Open Standards Compliance#
The matching algorithm is implemented exclusively on open-access and open-source foundations:
- PPRL Bloom filter encoding: Schnell, R., Bachteler, T., Reiher, J. (2009). Privacy-preserving record linkage using Bloom filters. BMC Medical Informatics and Decision Making, 9(1), 41. DOI: 10.1186/1472-6947-9-41. Open access. The approach encodes field values into binary Bloom filters before comparison, so plaintext identifiers are never transmitted to the scoring pipeline. Reference implementations available in the open-source PPRL ecosystem (e.g. PPRL-Toolbox, FEBRL).
- W3C Linked Data entity identity: Entity IDs follow W3C Linked Data principles for stable, dereferenceable identifiers. Canonical entity records are the authoritative node in the platform graph.
- Dice coefficient similarity: Standard information-retrieval metric with no proprietary claim.
- Levenshtein distance: Classical edit distance algorithm in the public domain.

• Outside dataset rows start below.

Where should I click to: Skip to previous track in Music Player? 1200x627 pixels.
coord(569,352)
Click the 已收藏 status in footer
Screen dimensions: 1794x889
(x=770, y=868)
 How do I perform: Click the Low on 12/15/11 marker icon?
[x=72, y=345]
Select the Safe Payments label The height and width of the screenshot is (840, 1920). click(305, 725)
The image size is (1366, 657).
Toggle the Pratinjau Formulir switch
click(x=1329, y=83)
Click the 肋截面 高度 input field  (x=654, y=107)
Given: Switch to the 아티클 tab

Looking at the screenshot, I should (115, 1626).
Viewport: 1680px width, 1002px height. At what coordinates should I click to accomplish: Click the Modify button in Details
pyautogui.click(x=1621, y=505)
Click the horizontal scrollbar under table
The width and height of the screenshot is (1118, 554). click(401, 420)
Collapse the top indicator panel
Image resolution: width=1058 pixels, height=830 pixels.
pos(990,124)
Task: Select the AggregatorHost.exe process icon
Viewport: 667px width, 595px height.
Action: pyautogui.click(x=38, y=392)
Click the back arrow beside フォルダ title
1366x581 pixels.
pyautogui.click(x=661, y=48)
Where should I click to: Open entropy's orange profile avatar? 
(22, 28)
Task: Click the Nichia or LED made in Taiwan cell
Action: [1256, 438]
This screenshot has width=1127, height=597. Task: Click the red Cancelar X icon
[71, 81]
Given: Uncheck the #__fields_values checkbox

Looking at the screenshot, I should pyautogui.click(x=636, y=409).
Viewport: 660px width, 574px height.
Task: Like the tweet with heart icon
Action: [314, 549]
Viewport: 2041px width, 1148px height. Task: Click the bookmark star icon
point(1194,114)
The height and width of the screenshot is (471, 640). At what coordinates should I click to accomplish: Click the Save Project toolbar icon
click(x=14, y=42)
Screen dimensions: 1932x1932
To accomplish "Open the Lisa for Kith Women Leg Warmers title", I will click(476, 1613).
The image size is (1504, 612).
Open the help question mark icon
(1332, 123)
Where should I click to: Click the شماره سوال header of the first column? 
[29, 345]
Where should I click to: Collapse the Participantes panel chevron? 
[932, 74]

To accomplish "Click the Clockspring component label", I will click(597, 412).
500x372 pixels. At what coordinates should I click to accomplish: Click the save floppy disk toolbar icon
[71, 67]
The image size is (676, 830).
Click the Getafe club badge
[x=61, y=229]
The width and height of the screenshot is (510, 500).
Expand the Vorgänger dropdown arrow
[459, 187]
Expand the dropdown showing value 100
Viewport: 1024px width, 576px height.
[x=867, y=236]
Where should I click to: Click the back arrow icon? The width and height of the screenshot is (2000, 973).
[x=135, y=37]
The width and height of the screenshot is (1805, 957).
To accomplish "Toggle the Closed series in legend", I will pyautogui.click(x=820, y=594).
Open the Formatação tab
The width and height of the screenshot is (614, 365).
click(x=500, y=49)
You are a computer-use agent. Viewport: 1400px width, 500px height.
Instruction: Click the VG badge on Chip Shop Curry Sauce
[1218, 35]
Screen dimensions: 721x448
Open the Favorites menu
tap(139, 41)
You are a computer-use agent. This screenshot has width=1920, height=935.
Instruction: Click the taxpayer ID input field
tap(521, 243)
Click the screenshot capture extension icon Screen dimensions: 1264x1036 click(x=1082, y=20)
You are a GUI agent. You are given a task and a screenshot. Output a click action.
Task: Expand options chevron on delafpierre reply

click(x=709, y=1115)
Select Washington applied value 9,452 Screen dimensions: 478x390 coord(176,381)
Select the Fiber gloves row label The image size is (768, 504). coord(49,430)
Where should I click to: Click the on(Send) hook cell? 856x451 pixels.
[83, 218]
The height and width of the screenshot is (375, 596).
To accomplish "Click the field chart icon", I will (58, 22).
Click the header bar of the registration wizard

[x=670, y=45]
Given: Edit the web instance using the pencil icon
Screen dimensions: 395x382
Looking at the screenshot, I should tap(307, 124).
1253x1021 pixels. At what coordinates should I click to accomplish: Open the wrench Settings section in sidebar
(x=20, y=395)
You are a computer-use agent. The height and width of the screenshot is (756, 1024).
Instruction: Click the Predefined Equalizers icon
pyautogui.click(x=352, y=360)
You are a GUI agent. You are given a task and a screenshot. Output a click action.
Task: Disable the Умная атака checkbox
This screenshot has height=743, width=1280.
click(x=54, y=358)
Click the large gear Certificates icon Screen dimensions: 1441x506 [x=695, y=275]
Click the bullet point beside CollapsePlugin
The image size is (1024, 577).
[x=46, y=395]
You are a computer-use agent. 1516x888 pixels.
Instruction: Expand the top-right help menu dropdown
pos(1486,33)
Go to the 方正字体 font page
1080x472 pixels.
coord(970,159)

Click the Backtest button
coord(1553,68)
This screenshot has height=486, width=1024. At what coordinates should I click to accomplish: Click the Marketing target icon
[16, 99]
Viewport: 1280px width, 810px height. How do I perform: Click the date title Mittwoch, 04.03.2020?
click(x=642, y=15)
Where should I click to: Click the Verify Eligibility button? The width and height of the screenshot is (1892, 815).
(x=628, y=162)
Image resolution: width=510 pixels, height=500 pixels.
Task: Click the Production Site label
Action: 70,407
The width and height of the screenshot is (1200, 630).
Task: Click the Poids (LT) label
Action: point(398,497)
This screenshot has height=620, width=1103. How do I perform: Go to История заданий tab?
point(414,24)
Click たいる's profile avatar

The analyst_similarity_preferences table stores per-analyst UX personalisation settings. These records are architecturally separate from the matching algorithm: no scoring weight or algorithm parameter is read from this table at runtime. The confidence display threshold is applied at the presentation layer, after the algorithm has completed, solely to determine which results are shown above-the-fold to the analyst.